Elle a eu ce fils, qui ne rentrera jamais dans le rang. Une guerre contre l'autre guerre, en joue. Comment peut-on être aussi intelligent et aussi bête à la fois ? Et tout de suite je me suis trouvé comme chez moi dans la plus malfamée des compagnies. Qui pourrait dire ce que nous fûmes, debout sur ces planches courbes, le corps des femmes ? Être dans la place, au centre, au bas du ventre, comme des clowns dévêtus et débiles, sous les horloges des générations. Personne pour nous expliquer où se met la clef et dans quel sens on la tourne. La poésie dans le sang sans les mots en dépit du bon sens. Les fatigues et les plaisirs à l'ombre de la laideur en marche, au couchant de l'Amérique. Nous croyions être le monde débarrassé de l'histoire, tout nous le laissait penser, alors que le négatif tenait sa cour en secret, derrière les hauts murs de l'adorable insolence. Innocents comme des diables sans fourche qui pensaient faire escale dans le temps, quand le temps était le grand véhicule immobile de leurs vies, nous ne dormions jamais tout à fait. Longtemps après, il a fallu apprendre le sommeil, et les rêves, et l'opacité bénie du vertical. Rien ne nous y avait préparé, sauf peut-être les yeux doux et chauds des vaches, dont les odeurs nous étaient plus familières que celles de la métallurgie et des luttes sociales. 

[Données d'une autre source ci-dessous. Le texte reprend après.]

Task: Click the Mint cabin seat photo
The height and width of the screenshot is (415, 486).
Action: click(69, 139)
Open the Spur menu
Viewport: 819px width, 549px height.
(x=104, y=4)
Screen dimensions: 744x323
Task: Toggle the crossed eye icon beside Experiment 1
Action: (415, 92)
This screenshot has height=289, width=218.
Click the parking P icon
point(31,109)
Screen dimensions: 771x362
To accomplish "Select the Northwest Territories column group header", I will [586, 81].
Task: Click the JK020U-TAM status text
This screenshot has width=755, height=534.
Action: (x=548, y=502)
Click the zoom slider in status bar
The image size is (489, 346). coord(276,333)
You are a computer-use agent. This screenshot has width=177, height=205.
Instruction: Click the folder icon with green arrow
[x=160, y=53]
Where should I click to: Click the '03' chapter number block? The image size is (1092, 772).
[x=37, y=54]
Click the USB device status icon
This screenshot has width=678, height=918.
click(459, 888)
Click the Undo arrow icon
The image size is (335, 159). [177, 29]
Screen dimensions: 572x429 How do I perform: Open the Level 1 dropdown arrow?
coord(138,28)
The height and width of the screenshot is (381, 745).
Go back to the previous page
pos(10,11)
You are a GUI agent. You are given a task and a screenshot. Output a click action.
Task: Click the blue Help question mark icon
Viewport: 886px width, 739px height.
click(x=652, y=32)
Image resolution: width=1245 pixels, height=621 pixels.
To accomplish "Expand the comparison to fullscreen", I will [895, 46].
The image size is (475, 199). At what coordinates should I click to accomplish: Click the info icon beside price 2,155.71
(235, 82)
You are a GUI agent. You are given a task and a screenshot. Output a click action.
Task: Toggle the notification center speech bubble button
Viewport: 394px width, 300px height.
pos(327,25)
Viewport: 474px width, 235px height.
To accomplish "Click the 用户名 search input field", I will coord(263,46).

Alors c'est lui, dans l'escalier ? Il paraît qu'il ne vit pas comme nous. Il lui a donné le cancer. Donné comme ça ? Donné comme ça, parfaitement. Offert, si vous préférez. Il combat les moulins à vent. Il ne fait pas ce pour quoi il est doué. Un type louche qui vit avec sa mère et un chien. Le vieux monde a craqué, en lui. Çe se voit sur sa face, figurez-vous. Il fait deux pas, puis s'arrête. Toujours en escale, entre deux marches, au bord des larmes qui foncent dans le noir. Prétentieux, orgueilleux, silencieux.